◆ EXERCISE GOAL
After finding "Screen dimensions: 2395x995" in a line below, print that line and the rest of the lines exactly, leaving out all pictures.

[Collected data entries]
-------------------------
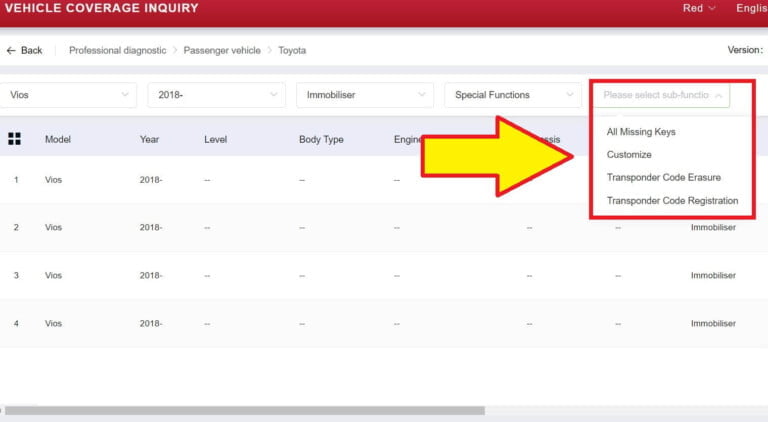Go to Professional diagnostic breadcrumb

(x=116, y=50)
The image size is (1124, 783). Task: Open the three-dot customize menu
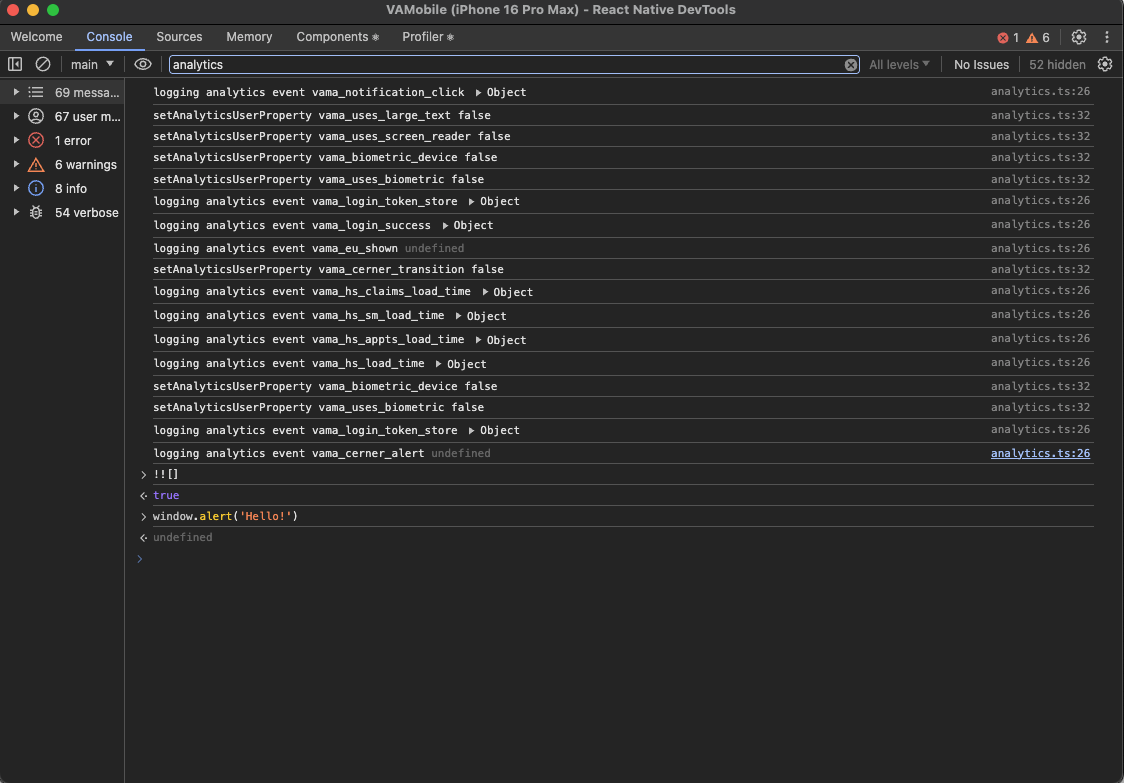tap(1107, 37)
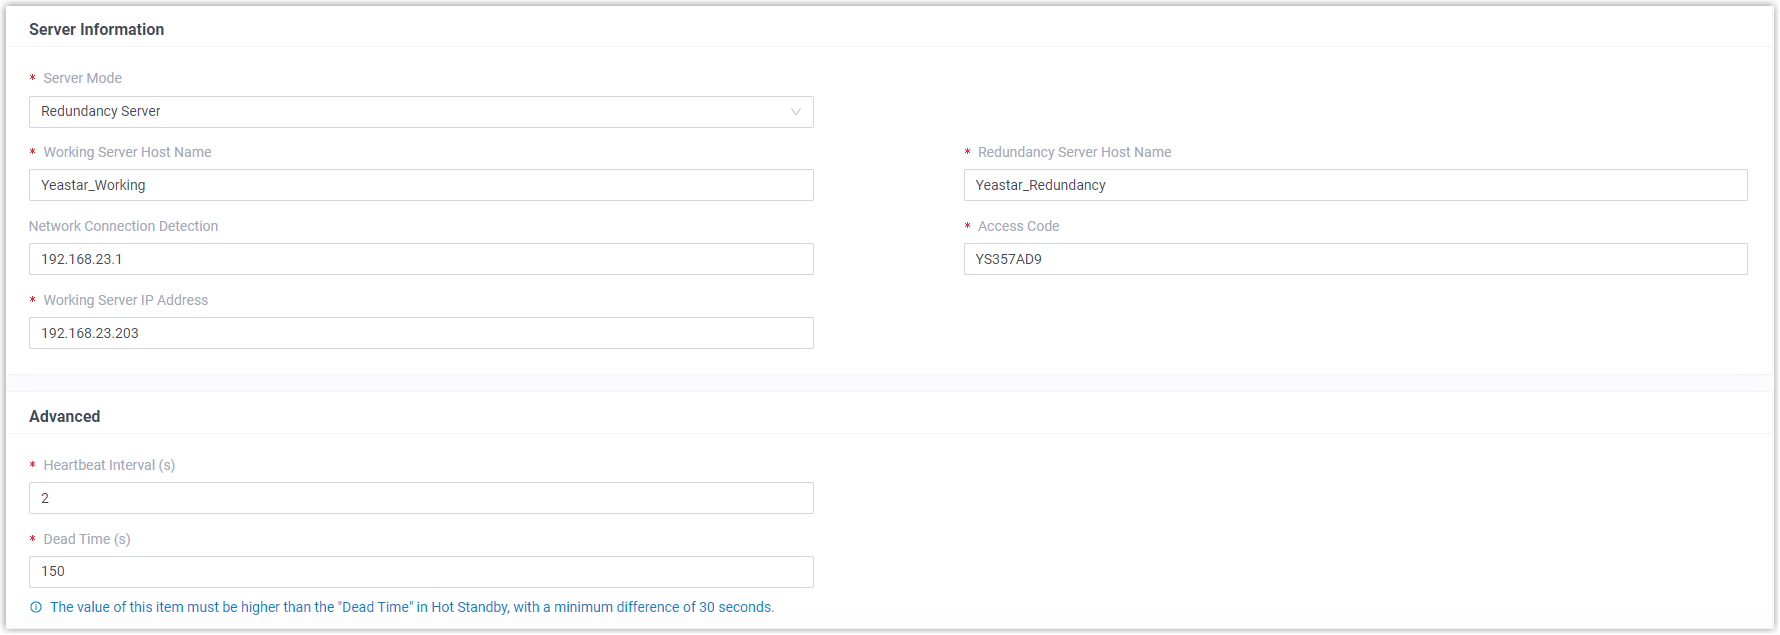Click the Working Server Host Name field
The height and width of the screenshot is (635, 1780).
(x=420, y=185)
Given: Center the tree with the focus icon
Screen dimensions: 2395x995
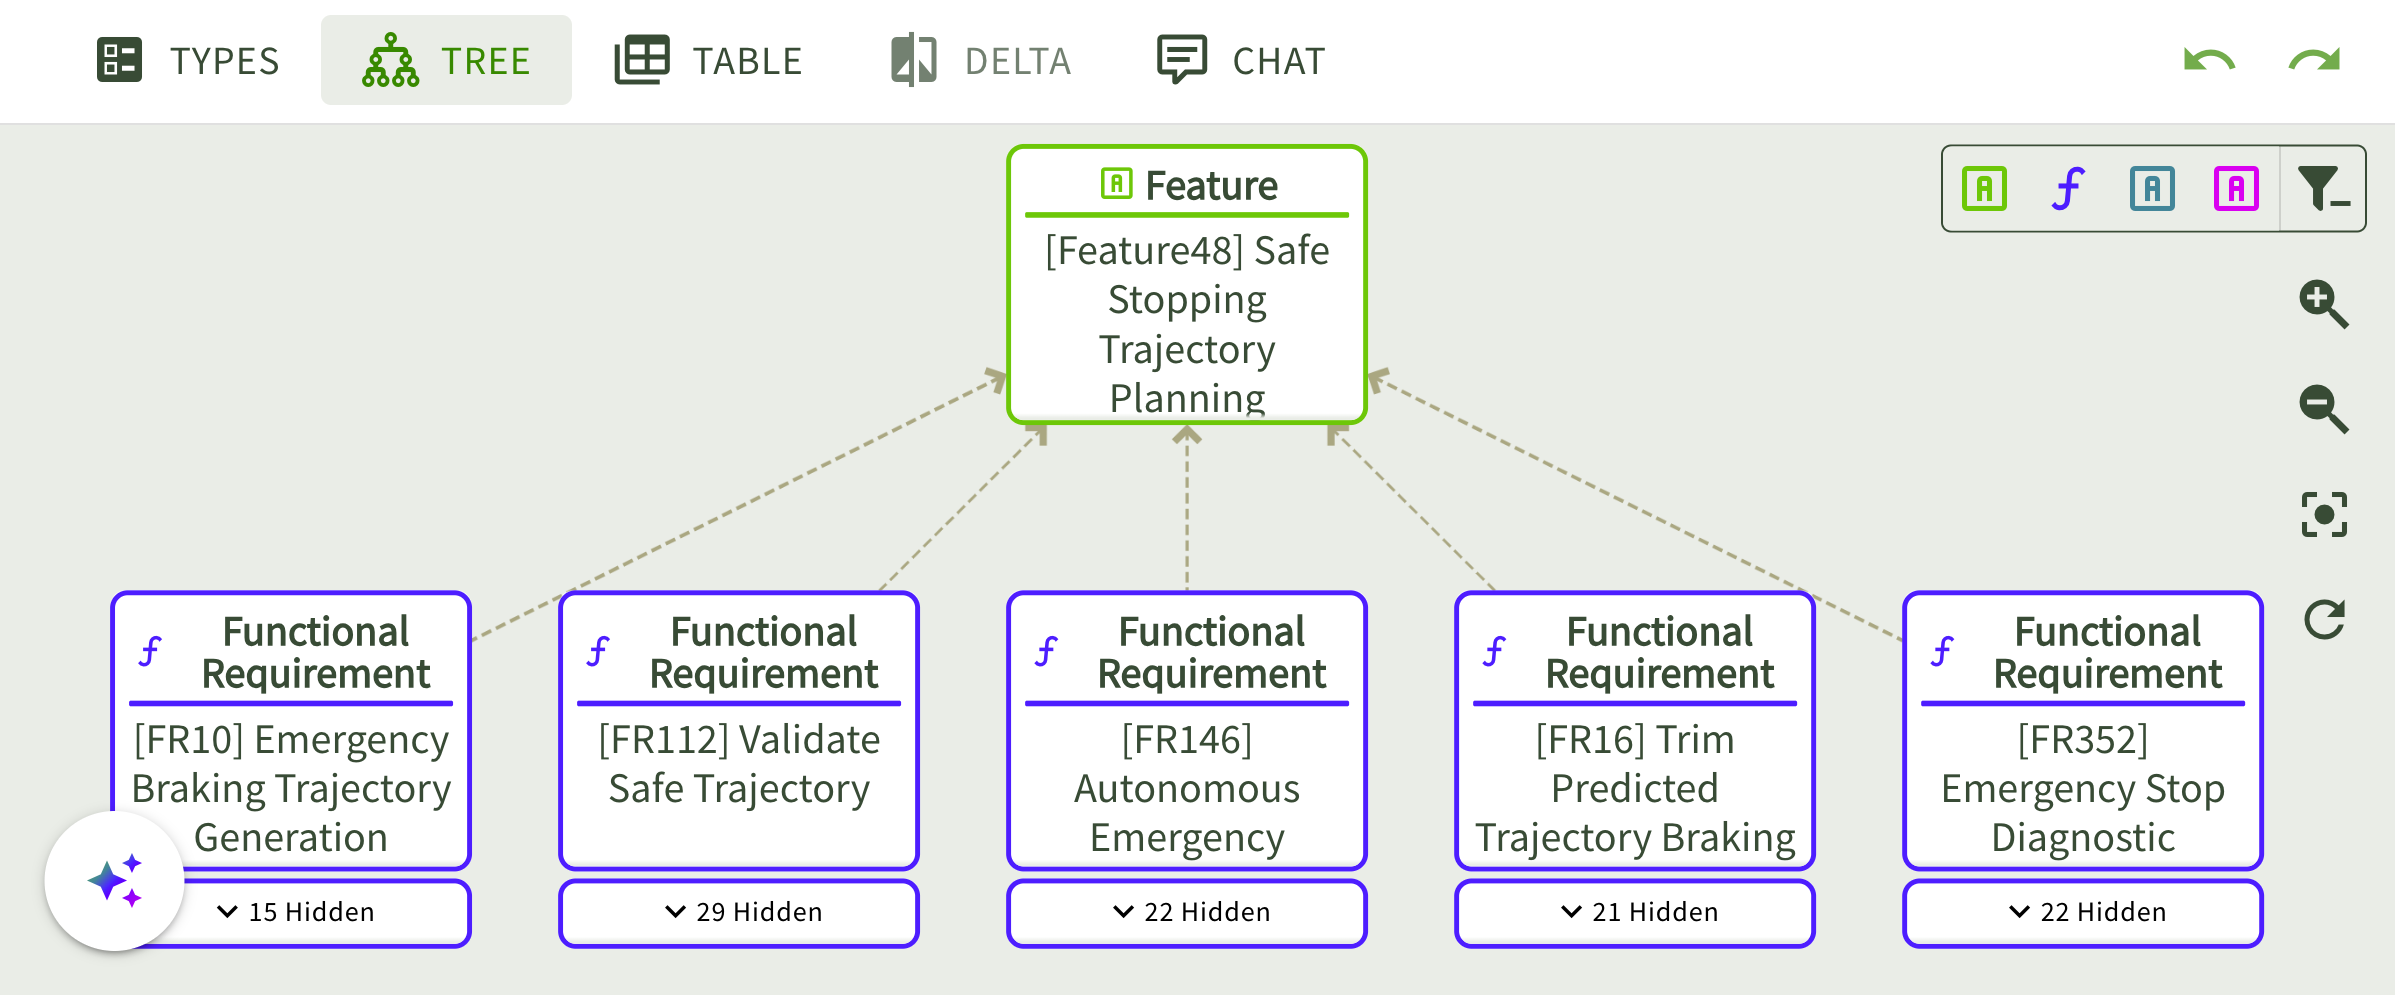Looking at the screenshot, I should pos(2323,514).
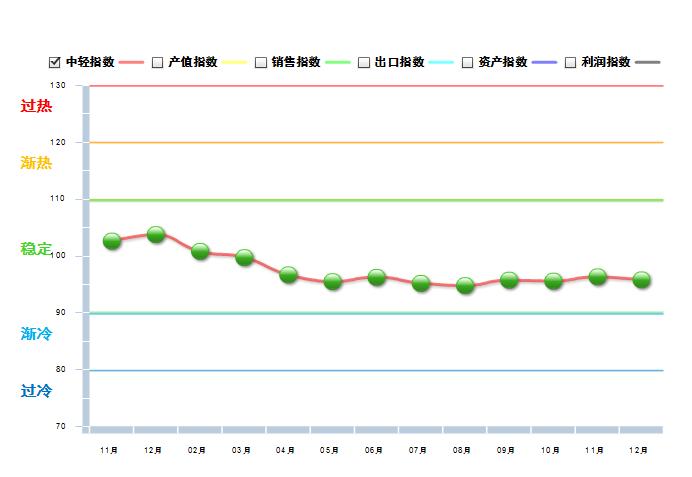692x477 pixels.
Task: Select the 05月 data marker
Action: click(332, 281)
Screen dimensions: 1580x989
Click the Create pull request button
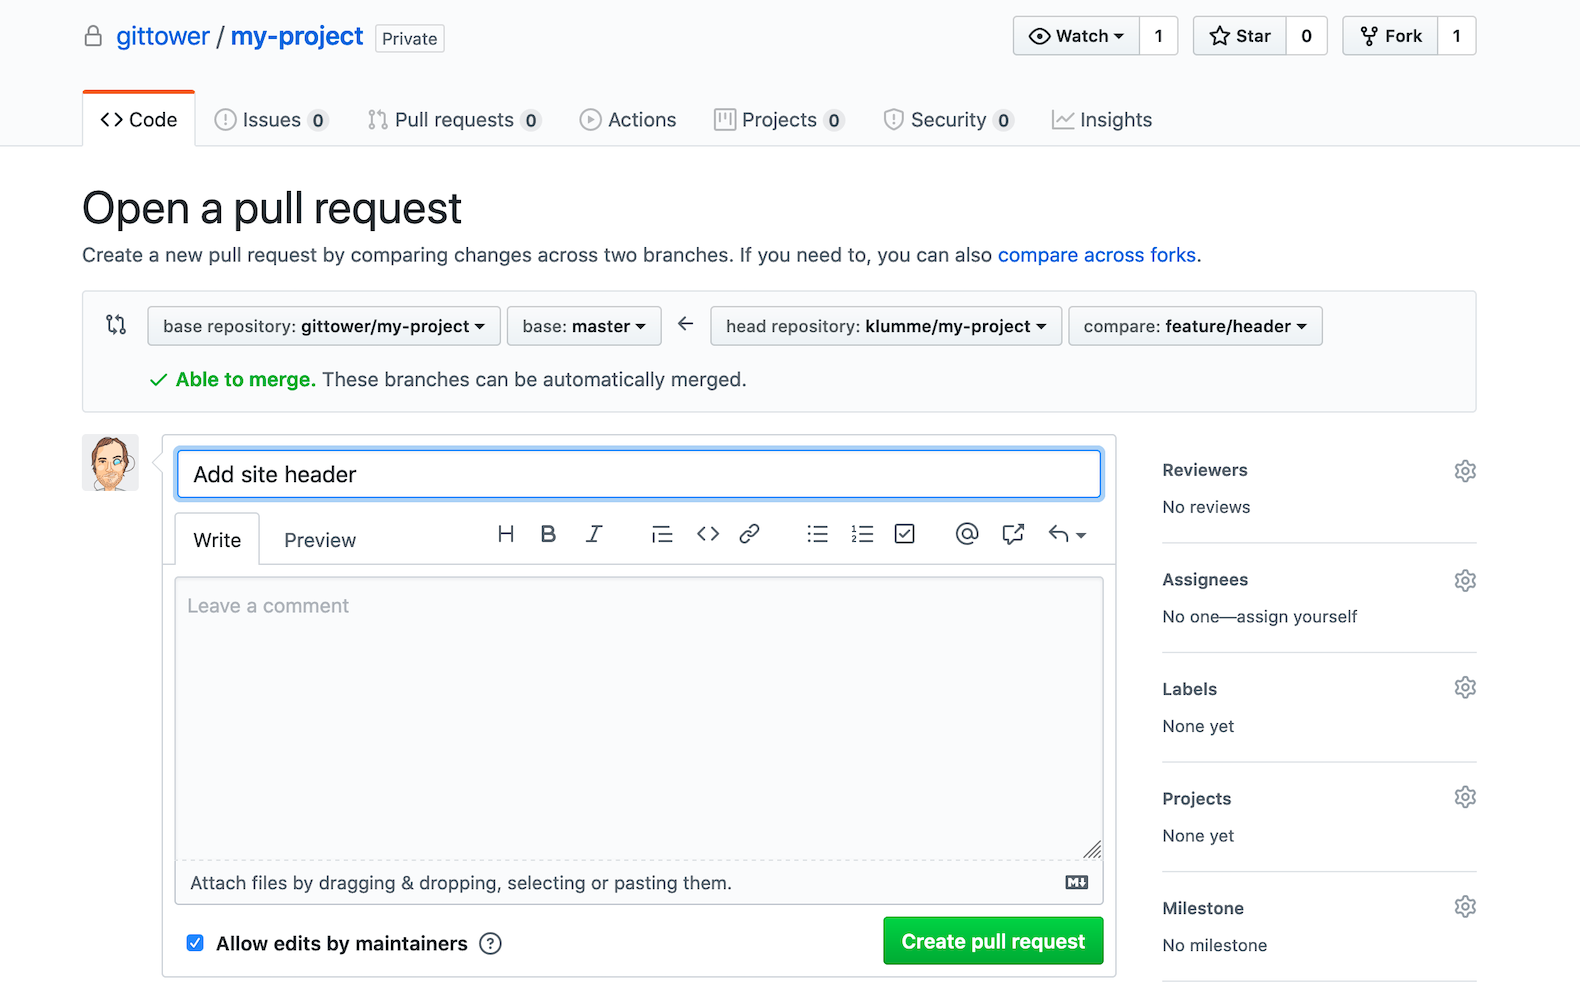coord(993,941)
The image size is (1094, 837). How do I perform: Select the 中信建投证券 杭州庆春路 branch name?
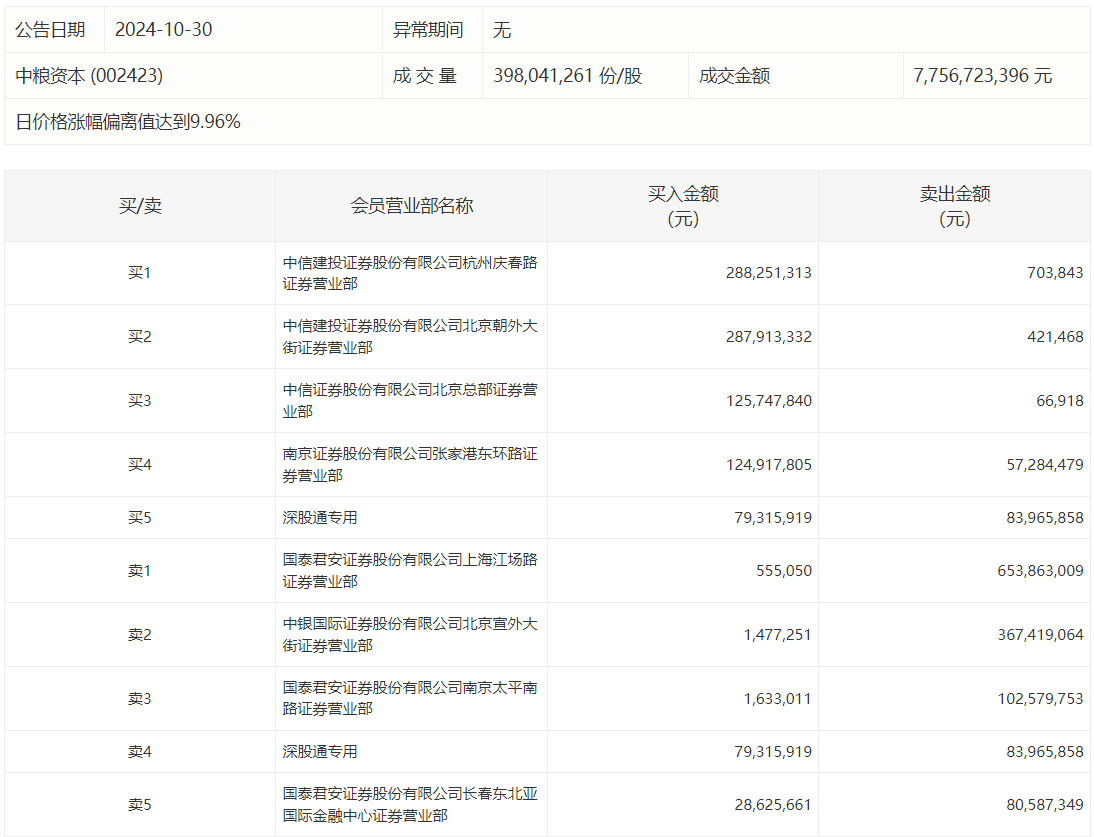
-------------------------
◆ SOLVED EXERCISE
Screen dimensions: 2395x995
Looking at the screenshot, I should pos(2323,514).
692x477 pixels.
Task: Select the 05月 data marker
Action: click(332, 281)
Screen dimensions: 1580x989
Click the Create pull request button
coord(993,941)
The image size is (1094, 837). How do I perform: Select the 中信建投证券 杭州庆春路 branch name?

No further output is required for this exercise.